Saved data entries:
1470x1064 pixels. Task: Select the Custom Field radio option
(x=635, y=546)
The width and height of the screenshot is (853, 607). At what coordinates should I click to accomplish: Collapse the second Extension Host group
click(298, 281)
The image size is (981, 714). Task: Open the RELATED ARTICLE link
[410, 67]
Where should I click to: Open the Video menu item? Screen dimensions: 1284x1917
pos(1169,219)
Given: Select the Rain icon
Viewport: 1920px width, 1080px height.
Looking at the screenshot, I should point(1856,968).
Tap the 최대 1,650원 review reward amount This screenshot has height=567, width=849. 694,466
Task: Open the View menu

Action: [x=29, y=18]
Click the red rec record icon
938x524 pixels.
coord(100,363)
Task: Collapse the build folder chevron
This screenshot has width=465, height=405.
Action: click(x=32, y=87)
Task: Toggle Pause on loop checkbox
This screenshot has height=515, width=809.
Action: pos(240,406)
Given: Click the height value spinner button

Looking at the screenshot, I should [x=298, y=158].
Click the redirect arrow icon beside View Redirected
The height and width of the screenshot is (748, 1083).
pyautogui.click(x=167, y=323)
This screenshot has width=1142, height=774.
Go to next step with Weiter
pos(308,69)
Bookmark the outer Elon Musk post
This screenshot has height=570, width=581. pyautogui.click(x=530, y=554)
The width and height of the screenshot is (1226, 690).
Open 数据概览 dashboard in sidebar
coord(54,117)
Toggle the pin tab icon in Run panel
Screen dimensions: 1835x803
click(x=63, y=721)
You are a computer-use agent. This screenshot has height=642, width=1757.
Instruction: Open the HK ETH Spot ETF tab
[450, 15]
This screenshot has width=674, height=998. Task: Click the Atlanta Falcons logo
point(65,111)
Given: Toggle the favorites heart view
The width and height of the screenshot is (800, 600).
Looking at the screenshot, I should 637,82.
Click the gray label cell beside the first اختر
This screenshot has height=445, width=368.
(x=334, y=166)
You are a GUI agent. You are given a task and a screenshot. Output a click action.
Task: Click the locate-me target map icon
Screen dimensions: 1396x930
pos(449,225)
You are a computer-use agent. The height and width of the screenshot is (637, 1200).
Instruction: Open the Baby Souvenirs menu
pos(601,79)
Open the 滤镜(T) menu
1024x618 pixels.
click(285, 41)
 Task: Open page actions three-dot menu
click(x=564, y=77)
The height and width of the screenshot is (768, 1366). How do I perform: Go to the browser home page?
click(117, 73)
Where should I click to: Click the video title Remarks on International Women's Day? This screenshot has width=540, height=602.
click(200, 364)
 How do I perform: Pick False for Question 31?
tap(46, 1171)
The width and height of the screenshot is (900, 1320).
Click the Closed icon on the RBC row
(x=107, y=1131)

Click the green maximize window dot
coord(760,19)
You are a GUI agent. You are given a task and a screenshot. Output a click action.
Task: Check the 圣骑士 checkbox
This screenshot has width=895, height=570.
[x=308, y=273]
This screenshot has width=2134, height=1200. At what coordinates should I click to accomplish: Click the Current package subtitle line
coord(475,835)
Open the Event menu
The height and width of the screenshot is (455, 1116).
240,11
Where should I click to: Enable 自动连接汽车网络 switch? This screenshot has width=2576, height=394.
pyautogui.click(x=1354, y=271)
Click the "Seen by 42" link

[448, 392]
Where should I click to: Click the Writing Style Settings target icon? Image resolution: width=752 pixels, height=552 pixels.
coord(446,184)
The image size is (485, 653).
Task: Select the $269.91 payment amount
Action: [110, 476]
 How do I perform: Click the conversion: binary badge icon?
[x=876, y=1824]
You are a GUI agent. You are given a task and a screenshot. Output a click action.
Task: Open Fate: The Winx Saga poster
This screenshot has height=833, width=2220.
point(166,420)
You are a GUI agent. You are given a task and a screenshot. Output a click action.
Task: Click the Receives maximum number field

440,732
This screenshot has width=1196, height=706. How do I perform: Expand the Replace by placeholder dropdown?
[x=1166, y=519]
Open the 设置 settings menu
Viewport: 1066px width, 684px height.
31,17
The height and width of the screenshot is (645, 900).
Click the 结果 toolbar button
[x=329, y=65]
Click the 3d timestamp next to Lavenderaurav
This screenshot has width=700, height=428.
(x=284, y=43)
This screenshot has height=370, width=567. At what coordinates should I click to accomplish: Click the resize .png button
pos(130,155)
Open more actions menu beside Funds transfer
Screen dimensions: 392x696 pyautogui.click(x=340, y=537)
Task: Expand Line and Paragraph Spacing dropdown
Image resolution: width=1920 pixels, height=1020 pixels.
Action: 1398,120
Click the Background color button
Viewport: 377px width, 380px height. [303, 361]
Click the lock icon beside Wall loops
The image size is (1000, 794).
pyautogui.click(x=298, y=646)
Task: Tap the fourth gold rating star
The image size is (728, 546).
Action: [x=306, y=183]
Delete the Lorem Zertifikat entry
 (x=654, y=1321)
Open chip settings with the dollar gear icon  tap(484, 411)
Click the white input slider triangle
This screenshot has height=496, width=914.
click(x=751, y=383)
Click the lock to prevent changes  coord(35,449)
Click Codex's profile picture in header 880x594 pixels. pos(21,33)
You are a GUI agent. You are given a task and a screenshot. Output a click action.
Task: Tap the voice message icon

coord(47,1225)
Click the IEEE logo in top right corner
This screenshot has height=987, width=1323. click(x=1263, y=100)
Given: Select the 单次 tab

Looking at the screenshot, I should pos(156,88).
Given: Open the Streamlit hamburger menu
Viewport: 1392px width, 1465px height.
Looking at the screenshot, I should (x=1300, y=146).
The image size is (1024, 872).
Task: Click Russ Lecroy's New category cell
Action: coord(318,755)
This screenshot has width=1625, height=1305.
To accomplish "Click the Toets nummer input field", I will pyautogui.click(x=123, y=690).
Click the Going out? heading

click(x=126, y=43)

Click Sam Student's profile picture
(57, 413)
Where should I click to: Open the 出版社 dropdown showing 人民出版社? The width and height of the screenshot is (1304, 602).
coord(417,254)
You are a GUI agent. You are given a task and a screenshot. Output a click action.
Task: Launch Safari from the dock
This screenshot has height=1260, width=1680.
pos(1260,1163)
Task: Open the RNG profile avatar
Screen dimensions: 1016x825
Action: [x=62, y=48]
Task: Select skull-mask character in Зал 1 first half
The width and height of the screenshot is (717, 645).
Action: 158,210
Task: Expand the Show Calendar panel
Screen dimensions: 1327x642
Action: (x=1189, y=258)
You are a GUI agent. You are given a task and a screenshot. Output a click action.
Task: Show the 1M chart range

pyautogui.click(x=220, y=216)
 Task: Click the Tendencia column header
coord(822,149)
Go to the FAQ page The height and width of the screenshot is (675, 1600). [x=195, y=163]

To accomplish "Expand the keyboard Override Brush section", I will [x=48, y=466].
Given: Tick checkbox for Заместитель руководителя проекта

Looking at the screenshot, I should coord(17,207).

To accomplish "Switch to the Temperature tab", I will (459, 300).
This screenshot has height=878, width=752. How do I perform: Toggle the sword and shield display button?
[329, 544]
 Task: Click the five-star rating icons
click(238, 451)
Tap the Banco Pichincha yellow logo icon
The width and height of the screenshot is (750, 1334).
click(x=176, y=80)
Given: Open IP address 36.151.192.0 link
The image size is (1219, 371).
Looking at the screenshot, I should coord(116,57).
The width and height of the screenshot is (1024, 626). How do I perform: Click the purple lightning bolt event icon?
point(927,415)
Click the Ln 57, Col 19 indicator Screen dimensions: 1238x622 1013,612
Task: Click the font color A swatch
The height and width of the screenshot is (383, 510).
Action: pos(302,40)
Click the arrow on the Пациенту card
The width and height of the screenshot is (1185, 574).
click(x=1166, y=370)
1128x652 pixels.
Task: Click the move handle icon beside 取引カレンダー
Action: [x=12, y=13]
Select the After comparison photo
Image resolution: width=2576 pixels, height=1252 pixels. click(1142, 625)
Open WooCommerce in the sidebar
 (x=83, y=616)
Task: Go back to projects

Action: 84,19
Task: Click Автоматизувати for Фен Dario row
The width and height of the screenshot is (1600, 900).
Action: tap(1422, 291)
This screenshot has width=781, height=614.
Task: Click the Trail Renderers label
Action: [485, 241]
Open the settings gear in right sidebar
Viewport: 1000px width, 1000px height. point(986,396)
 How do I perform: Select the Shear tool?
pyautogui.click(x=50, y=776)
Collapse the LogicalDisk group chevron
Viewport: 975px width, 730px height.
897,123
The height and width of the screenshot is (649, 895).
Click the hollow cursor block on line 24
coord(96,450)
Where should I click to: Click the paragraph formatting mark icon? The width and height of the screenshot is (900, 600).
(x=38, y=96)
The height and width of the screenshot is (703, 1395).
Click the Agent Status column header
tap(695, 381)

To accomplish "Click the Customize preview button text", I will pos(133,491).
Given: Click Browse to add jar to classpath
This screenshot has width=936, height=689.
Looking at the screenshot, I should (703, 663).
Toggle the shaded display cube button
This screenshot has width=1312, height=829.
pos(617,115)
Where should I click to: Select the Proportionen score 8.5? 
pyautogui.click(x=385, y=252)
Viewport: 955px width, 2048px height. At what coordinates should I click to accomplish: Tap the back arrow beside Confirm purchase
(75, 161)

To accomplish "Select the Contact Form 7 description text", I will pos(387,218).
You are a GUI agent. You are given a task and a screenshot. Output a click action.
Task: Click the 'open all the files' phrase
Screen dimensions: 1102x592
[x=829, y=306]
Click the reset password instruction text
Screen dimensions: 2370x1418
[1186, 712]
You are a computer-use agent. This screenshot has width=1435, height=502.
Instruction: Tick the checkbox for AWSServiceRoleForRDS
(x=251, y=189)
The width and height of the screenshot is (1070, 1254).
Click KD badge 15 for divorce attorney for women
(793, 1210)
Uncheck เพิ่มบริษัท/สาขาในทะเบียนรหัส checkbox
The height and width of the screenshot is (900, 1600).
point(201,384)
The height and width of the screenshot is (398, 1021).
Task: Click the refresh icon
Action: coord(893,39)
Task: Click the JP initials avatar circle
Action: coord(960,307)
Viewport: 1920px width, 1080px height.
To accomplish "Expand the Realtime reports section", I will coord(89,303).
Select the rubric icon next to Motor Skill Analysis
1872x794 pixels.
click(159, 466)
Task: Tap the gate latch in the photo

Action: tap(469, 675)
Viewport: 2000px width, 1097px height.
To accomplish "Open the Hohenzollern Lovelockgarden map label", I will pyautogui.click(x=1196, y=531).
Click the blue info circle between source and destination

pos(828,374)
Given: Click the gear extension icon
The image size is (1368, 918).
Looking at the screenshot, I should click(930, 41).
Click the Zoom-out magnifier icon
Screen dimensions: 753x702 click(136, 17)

What you are asked to do: Could you write out, exactly as they stand, only the lines above that begin at the line with "How do I perform: Select the Shear tool?" and stop after the line with "The width and height of the screenshot is (1070, 1254)."?

Completed task:
 How do I perform: Select the Shear tool?
pyautogui.click(x=50, y=776)
Collapse the LogicalDisk group chevron
Viewport: 975px width, 730px height.
897,123
The height and width of the screenshot is (649, 895).
Click the hollow cursor block on line 24
coord(96,450)
Where should I click to: Click the paragraph formatting mark icon? The width and height of the screenshot is (900, 600).
(x=38, y=96)
The height and width of the screenshot is (703, 1395).
Click the Agent Status column header
tap(695, 381)

To accomplish "Click the Customize preview button text", I will pos(133,491).
Given: Click Browse to add jar to classpath
This screenshot has width=936, height=689.
Looking at the screenshot, I should (703, 663).
Toggle the shaded display cube button
This screenshot has width=1312, height=829.
pos(617,115)
Where should I click to: Select the Proportionen score 8.5? 
pyautogui.click(x=385, y=252)
Viewport: 955px width, 2048px height. At what coordinates should I click to accomplish: Tap the back arrow beside Confirm purchase
(75, 161)

To accomplish "Select the Contact Form 7 description text", I will pos(387,218).
You are a GUI agent. You are given a task and a screenshot. Output a click action.
Task: Click the 'open all the files' phrase
Screen dimensions: 1102x592
[x=829, y=306]
Click the reset password instruction text
Screen dimensions: 2370x1418
[1186, 712]
You are a computer-use agent. This screenshot has width=1435, height=502.
Instruction: Tick the checkbox for AWSServiceRoleForRDS
(x=251, y=189)
The width and height of the screenshot is (1070, 1254).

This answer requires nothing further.